Once a burn has been mapped to a two-dimensional diagram then a computer or planimeter can accurately calculate the percentage surface area affected. Interestingly, when this technique is used to measures the surface areas of the different regions on a blank Lund and Browder chart, they do not correspond with the values that they are purported to represent. This intrinsic error means that there is a limit to how accurately the chart could ever be interpreted.

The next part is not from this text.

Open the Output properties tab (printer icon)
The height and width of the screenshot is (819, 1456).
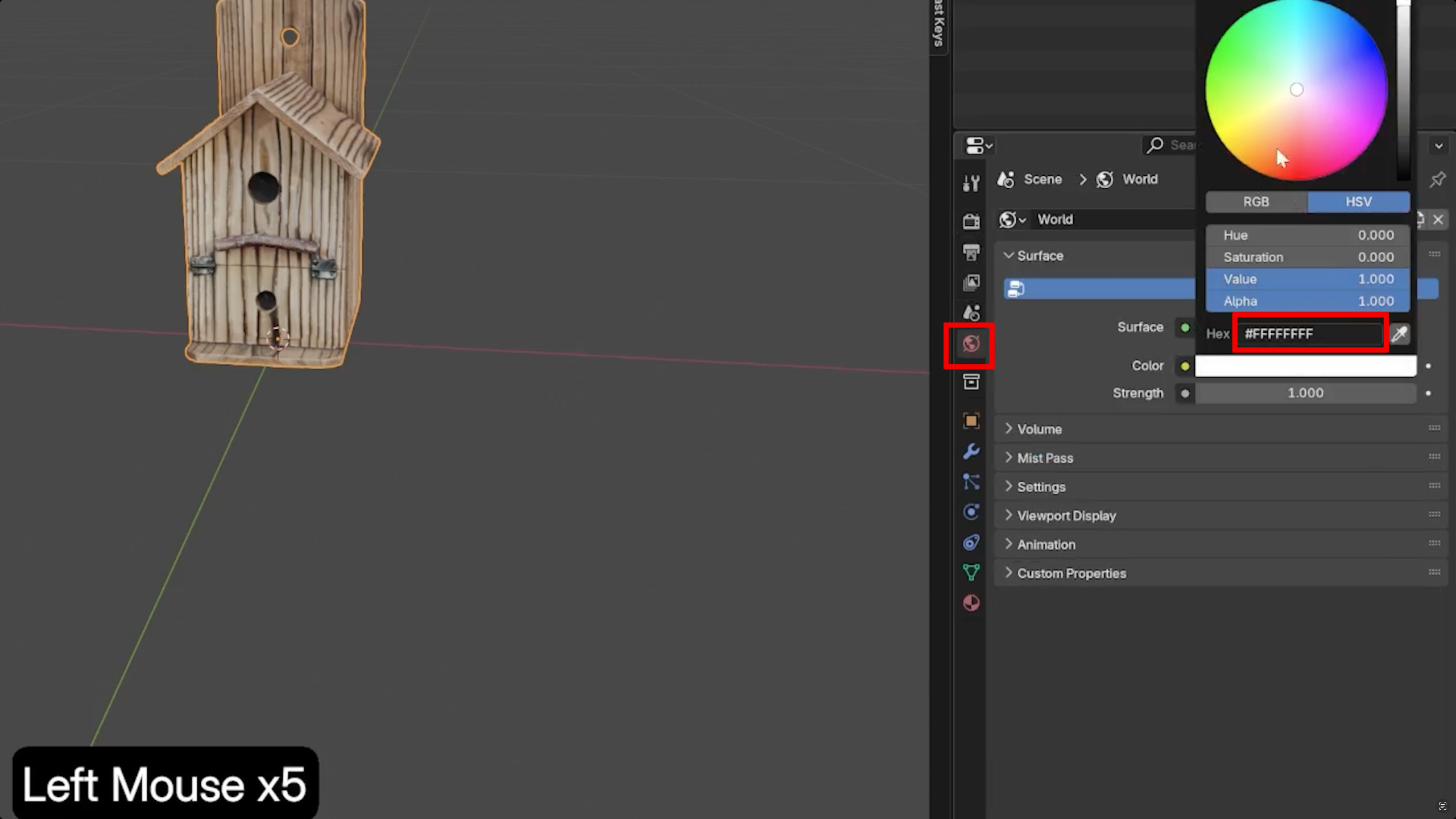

It is not difficult to imagine a computer program than could provide a manipulatable three-dimensional figure on screen that could be drawn onto and provide an estimate of percentage burn size based on the height, weight and age of the patient. This may improve the accuracy and consistency of estimates but would require access to the computer and software and may still leave problems of documentation in the medical notes and communication with other hospitals. The question that leads on from this discussion is whether more accurate assessment of burn size would actually result in an clinical benefit for patients or whether an rough estimate and then titration of treatment according to response is as good.
Clinical Bottom Line
The Lund and Browder chart allows more consistent estimates of percentage surface area from drawings of burns than the Rule of Nines. No evidence was found of a benefit of one form of estimation over another in clinical practice.
Level of Evidence
Level 3 - Small numbers of small studies or great heterogeneity or very different population.
- Wachtel TL. Berry CC. Wachtel EE. Frank HA. The inter-rater reliability of estimating the size of burns from various burn area chart drawings. Burns (2000)p156-170.
- Lund CC, Browder NC The estimation of areas of burns Surg Gynecol Obstet 1944; 79: 352-8
- Sakson, JA A simplified chart for estimating burn areas Am J Surg 1959; 98: 693-4
- Knaysi G, Crikelair G, Cosman B. The Rule of Nines: Its History and Accuracy. Plastic & Reconstructive Surgery 1968; 41 (6): 560-3.
- Nichter L, Williams J, Bryant C, Edlich R. Improving the Accuracy of Burn-Surface Estimation. Plastic & Reconstructive Surgery 1985; 76 (3): 428-32.
- Nichter L, Bryant C, Edlich R. Efficacy of Burned Surface Area Estimates Calculated From Charts - The Need for a Computer-based Model. The Journal of Trauma 1985; 25 (6) 477-81.
- Smith J, Maylon A, Scerri G, Burge T. A comparison of serial halving and the rule of nines as a pre-hospital assessment tool in burns. British Journal of Plastic Surgery 2005; 58: 957-67.